The exercise: Count how many lines in the items below contain the string "Point" (case-sensitive), and reply with only that number.

Record set:
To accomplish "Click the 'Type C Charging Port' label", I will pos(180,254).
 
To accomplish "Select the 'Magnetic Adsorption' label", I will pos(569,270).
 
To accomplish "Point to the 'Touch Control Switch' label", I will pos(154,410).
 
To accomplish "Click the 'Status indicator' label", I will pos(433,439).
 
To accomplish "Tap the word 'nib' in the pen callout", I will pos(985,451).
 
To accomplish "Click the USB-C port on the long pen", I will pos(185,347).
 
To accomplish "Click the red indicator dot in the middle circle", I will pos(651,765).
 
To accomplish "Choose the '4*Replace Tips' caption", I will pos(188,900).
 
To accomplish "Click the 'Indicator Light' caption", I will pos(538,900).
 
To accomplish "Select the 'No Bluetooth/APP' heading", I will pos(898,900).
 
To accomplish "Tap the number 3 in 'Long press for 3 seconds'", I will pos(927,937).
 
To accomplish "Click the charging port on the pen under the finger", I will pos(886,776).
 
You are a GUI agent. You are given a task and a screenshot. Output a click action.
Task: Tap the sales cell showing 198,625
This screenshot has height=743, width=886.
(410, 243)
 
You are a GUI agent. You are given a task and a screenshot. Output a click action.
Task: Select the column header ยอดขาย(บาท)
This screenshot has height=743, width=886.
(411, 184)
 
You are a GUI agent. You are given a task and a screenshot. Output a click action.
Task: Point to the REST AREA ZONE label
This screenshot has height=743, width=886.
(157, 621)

--

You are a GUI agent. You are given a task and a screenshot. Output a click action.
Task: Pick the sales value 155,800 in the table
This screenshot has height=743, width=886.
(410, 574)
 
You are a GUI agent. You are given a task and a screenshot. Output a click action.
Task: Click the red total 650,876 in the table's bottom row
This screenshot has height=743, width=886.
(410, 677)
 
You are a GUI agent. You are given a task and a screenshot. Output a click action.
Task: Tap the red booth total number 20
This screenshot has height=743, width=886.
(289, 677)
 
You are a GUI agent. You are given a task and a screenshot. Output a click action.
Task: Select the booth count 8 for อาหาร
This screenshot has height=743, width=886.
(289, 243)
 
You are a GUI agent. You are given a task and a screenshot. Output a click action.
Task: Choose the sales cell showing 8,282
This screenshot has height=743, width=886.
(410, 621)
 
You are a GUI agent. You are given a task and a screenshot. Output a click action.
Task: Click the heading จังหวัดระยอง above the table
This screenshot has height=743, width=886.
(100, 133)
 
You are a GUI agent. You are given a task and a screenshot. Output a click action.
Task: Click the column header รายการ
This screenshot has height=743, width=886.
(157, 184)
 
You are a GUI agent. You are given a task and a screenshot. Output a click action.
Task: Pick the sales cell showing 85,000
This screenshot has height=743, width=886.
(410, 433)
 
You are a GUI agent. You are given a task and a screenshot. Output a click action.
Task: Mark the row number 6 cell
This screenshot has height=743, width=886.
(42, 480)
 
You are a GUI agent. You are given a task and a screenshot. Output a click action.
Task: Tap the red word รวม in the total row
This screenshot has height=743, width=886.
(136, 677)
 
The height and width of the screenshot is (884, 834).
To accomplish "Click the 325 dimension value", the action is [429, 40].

Reply: 2